If I may be forgiven a personal experience, I took the photo here high in the Bolivian Andes in 1998. It is of Ancohuma glacier north east of La Paz, but the near neighbour called Chacaltaya which was healthy then – is already gone. Finished, and all the glaciers in that part of the Andes are disappearing fast. One problem is that 80m people depend on these glaciers for their water supply.


Generally nearly all the mountain glaciers in the world are retreating and the rate of melting nearly everywhere has increased substantially since around 1995. But just as the UK is currently suffering much colder winters, not every region of the world will gain temperature with a warming planet, so some glaciers could be expected to grow if only for a short time. Such events do not prove the planet isn’t warming. In effect if the climate is becoming more volatile it proves it is changing though the sceptics tend to disregard such matters. The map here shows the changes in the ‘mass balance’ of such glaciers which is the total amount of ice. Not good is it? And Chacaltaya is exactly in the big red circle in S America.


It would be astonishing if, when confronted with all this information, we didn’t at the very least give great credence to the notion that the planet is warming substantially, but I would go further and argue it almost proves it. At Climate Change – Is There an Early Warning System? you will find a White paper arguing that the Polar Regions should give us the climate reality before anywhere else. And surely it is so clear now that it is not the duty of the climate scientists to prove the climate is changing but for the sceptics to try to prove it isn’t. The consequences for mankind are truly dreadful and I will be publishing ever more work on this subject when I can, which will ultimately present a climate hypothesis. This will explain what is happening; what will happen, and why. So with such extreme downsides surely we must take a lot of action and overcome our difficulties to do so.
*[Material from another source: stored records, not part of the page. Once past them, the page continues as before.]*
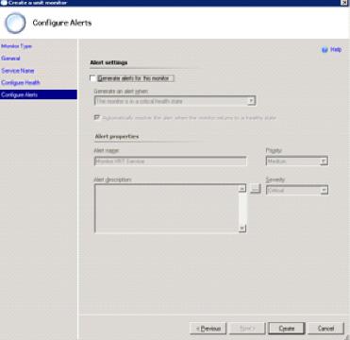Click the wizard circle icon beside Configure Alerts
The height and width of the screenshot is (340, 350).
coord(15,23)
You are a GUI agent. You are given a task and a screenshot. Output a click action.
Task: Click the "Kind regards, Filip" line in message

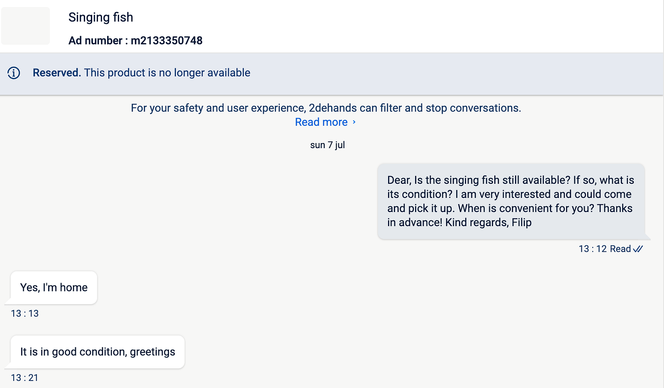488,223
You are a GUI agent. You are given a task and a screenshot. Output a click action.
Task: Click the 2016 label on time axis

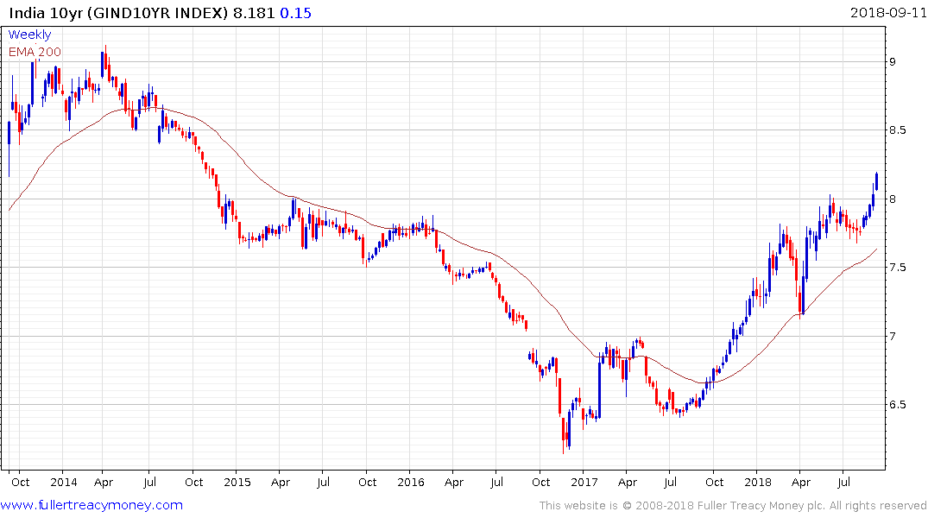(x=411, y=482)
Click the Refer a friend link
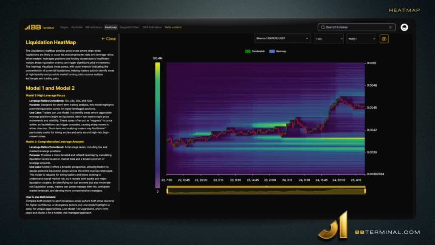435x245 pixels. click(173, 27)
Of course we can wait and wait until the scientists come off the shelf and stand to be counted, but some research under way will take another 15 years to complete, and I promise we cannot wait that long. I personally live a long way above sea level – just over 200 metres – but we could check how many of those scientists live close to sea level. It would be interesting to find where the Tyndall Centre team in Norwich live as the outskirts of Norwich are just 2m above sea level.
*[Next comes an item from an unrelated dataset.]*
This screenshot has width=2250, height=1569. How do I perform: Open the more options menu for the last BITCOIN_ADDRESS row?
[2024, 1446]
There are two common themes through the story of all the ice breaks, disintegrations and melts. Firstly I am not aware of any event that has occurred after a scientifically predicted date as all those I have tracked have broken before. Secondly, every single report on climate says a lot of ice is going to melt – the only two questions are how much and by when? This Paper indicates at the very least that a lot is disappearing very fast right now.